= Trecho da entrevista =
+---+
Mas há outras coisas além do meu temperamento. Sou de uma geração em que ainda não havia a globalização nem a americanização que hoje grassam de maneira insuportável. Tínhamos o padrão francês, onde o sujeito levava dez, 15 anos para fazer uma tese. Uma tese de doutorado é a obra da vida de uma pessoa.
Essa fúria de publicar, que vem dos EUA, não estava disseminada na minha época. Há um certo descompasso entre a minha geração e a atual. Eu não sou tão exceção na minha geração.

Folha - A produção do sr. em termos de artigos é vasta, porém nunca parece ter havido a preocupação de reuni-la em um livro. Essa iniciativa se deve agora a seus alunos?
Novais -
É comum, no fim da carreira, que as pessoas façam uma antologia do foi publicado e está disperso. O livro surgiu de uma insistência dos meus alunos, quando eu estava próximo de completar 70 anos. Logo de saída, disse a eles que não queria saber de comemorações.
Como me pressionaram, estabeleci condições. Uma delas é que não poderia haver nenhuma menção de comemoração à idade, nem na orelha do livro, nem no folder, em lugar nenhum.
Então estabeleci que faríamos um seminário que não fosse aberto ao público, apenas para os orientandos. A partir do seminário, surgiu a idéia de fazer o livro. Não gosto desse tipo de recolha porque dá a idéia de que daqui para a frente não vai sair mais nada, e eu quero escrever ainda umas três ou quatro coisas que acho importantes nos próximos anos. Sim, porque depois dos 80 ninguém escreve mais nada.

Folha - O que se perdeu e o que se ganhou com a profissionalização do ofício do historiador? Concorda com o fato de que seu livro "Portugal e Brasil na Crise do Antigo Sistema Colonial (1777-1808)" tenha sido, talvez, uma das últimas grandes análises ao estilo que fazia do Brasil a geração de 30? Depois disso, os recortes passaram a ser cada vez mais fechados, o que, se de um lado ajudou a profissionalizar o ofício, levou à perda da dimensão maior dos problemas brasileiros?
+---+
= Dados fornecidos =
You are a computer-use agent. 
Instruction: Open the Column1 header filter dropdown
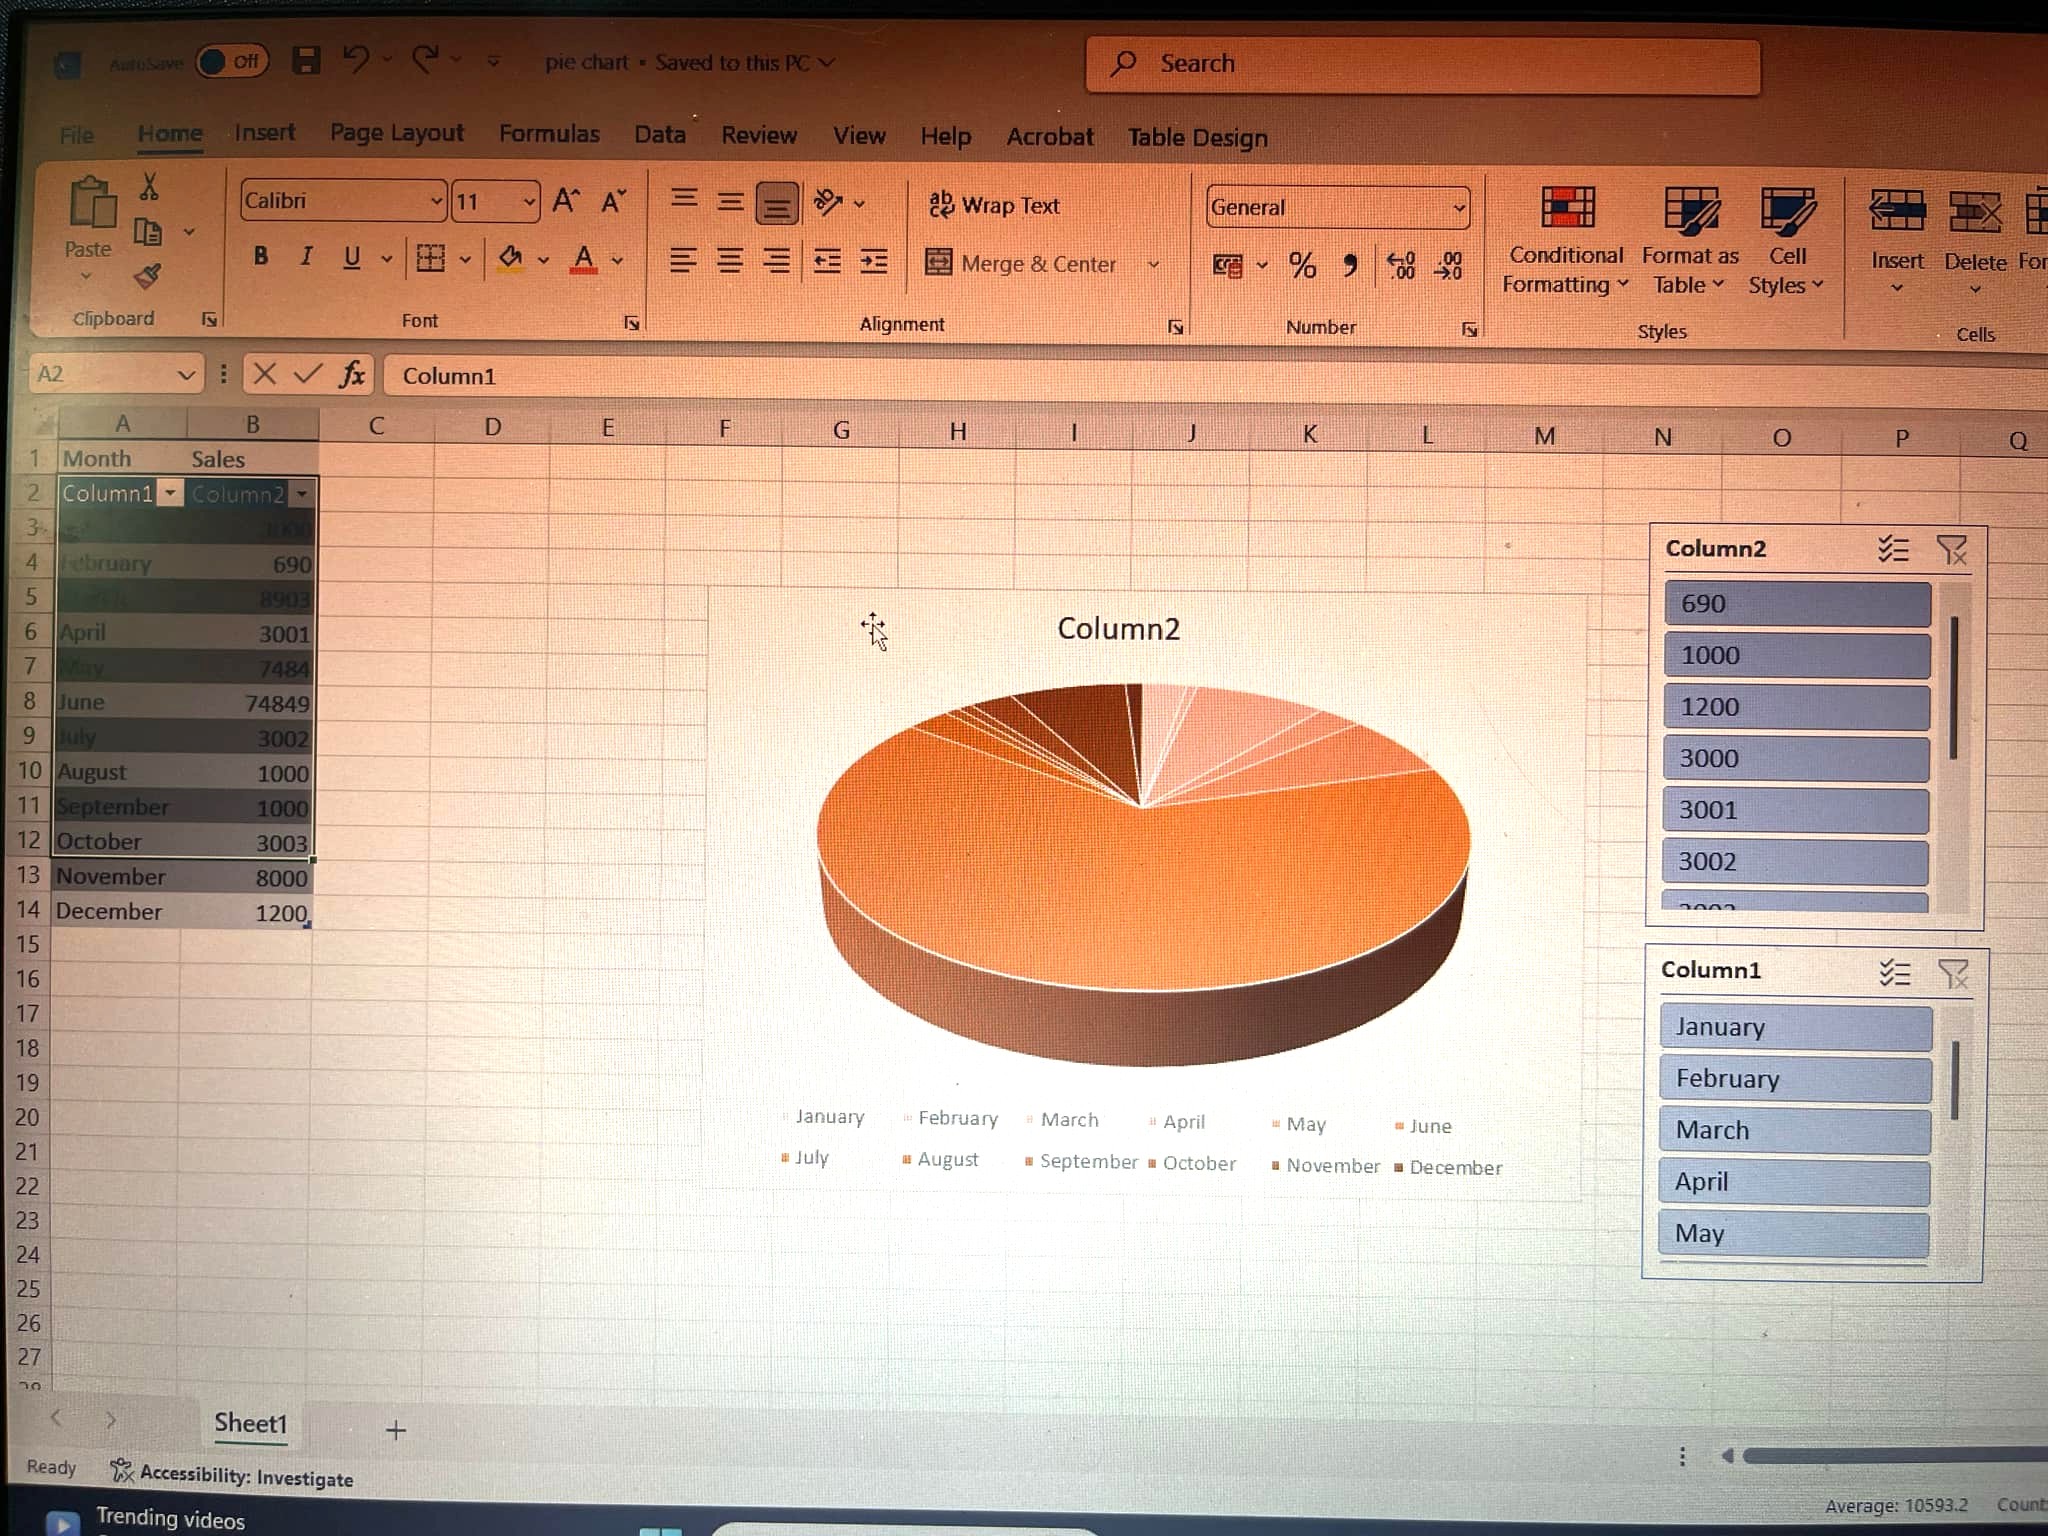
+---+
= Tarefas =
**1.** Responda, com base na entrevista:
(a) Quantos anos o sujeito levava para fazer uma tese no padrão francês?
(b) De quem partiu a insistência que deu origem ao livro?
(c) Para quem ficou restrito o seminário?
**2.** Transcreva da entrevista o trecho que vai de "Essa fúria de" a "na minha geração.".
Os dados provêm de uma fonte diferente da entrevista.

= Resultados das tarefas =
**1.**
(a) Dez, 15 anos.
(b) Dos alunos de Novais.
(c) Apenas para os orientandos.

**2.**
Essa fúria de publicar, que vem dos EUA, não estava disseminada na minha época. Há um certo descompasso entre a minha geração e a atual. Eu não sou tão exceção na minha geração.